微量元素（Ti、Zr、C）对核聚变堆钨基材料的强韧化及机理研究

The development of fusion requires that tungsten-based plasma facing materials (PFM) have high performance, such as high room temperature toughness, high temperature strength, high recrystallization temperature and good irradiation resistance. However, pure tungsten exhibits severe embrittlement in several aspects, including room temperature brittleness, recrystallization brittleness and irradiation-induced brittleness. The low temperature brittleness of tungsten is strongly related to the segregation of trace interstitial impurity elements (O, C, N) on grain boundaries, which forms brittle membrane layer and decreases the bonding strength of grains, and thus results in brittle fracture. Therefore, controlling the distribution and forms of interstitial impurity elements (C, N, O), and strengthening grain boundaries become key points of improving mechanical properties of tungsten.?Therefore, in this project, the W-Zr-Ti-C alloys will be synthesized by spark plasma syntering method and/or microwave sintering method, the interaction between micro-alloying elements (Ti, Zr) and interstitial impurity elements (O, C, N), and the effect of micro-alloying on mechanical properties of tungsten and its mechanism would be studied. More specially, the influence of impurities in the grain boundaries on the mechanical properties and the effects of trace Ti, Zr and C on the cleaning and strengthening of grain boundaries will be concerned. The results of this project will provide theoretical and experimental foundation for the development of high-performance tungsten-based materials.
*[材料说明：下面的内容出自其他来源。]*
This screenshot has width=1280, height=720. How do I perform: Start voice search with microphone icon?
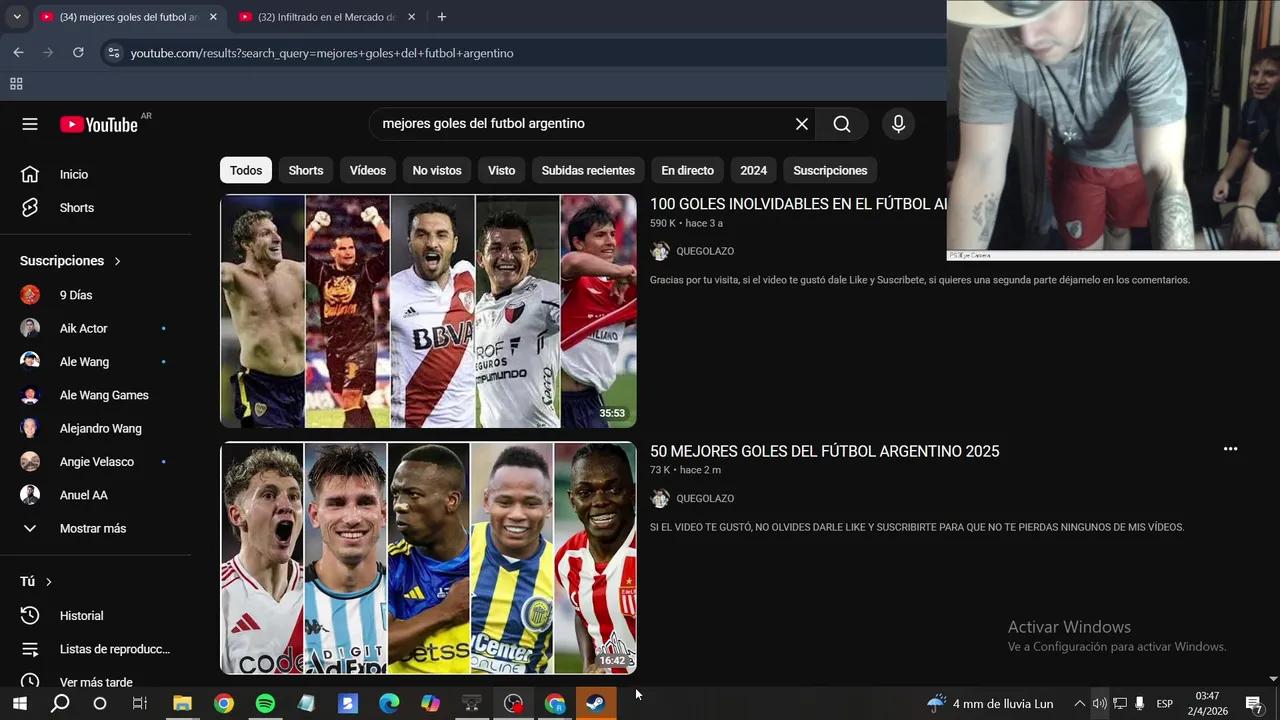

核聚变堆的开发要求面向等离子体钨基材料具有良好的室温韧性、高温强度、高的再结晶温度以及优越的抗辐照性能。然而，纯钨存在低温脆性、再结晶脆性、辐照脆化等缺点。其中，引起钨低温脆性的主要原因是O、C、N等杂质元素偏聚在晶界形成脆化层膜，造成晶界结合强度降低，从而导致晶间脆断。因此，如何调控钨晶界中杂质元素的分布、存在形态，净化与强化晶界，减少间隙杂质原子对晶界的脆化作用，是提高钨基材料力学性能的关键。对此，本项目将采用放电等离子烧结或微波烧结法制备W-Ti-Zr-C系块体合金，研究微量合金元素Zr、Ti等对钨中的O、N、C等间隙杂质原子的分布及存在形态的调控作用，以及对钨基材料力学性能的影响机制，特别关注晶界杂质含量对力学性能的影响规律以及Zr和Ti添加的晶界的净化和强化作用。项目研究成果将为高性能钨基材料的开发提供科学依据。

钨基材料由于具有高熔点、抗溅射、高热导率、低氚滞留等优点，是最有希望的聚变堆面向等离子体壁候选材料。然而，钨存在室温脆性、再结晶脆性、辐照脆化等不足，限制了其在聚变堆中的应用。钨中的微量杂质元素如O，C，N等在晶界处偏聚形成脆化膜层，是导致钨晶界结合力降低和低温韧性差的主要原因。因此，如何调控晶界中杂质元素的含量、分布和存在形态，减少杂质原子对晶界的脆化作用，是提高钨基材料力学性能的关键。本项目研究了微量Zr/Ti及其碳化物ZrC/TiC对钨基材料微结构和力学性能的影响机制，发现微量Zr/Ti能够与杂质O形成稳定的氧化物，从而净化钨晶界，提高低温韧性，但会降低钨的高温性能。通过在钨中添加高熔点的稀土氧化物颗粒，细化钨晶粒、提高钨合金的高温性能，同时添加微量Zr净化/强化晶界，提高韧性，制备了高强度、良好低温韧性的钨合金。在钨中添加少量ZrC纳米颗粒，不仅能够阻碍位错和晶界移动，细化晶粒，提高强度、在结晶温度，还能与杂质O生成Zr-C-O颗粒，从而降低O对晶界的脆化作用、提高韧性。在小样品优化的基础上，采用球磨+烧结+旋锻/热轧，制备了高性能钨合金棒材和板材。基于晶界净化/强化、弥散强化，成功研制出具有细晶粒（~1微米）、高强度/韧性、高再结晶温度的W-ZrC合金板材（10~15公斤/块），同时W-ZrC合金还具有优异的抗高热负荷冲击性能和抗等离子体辐照性能，成为最有希望的聚变堆面向等离子体壁材料之一。钨合金强韧化机理的相关为高性能钨基材料的研制打下了良好基础。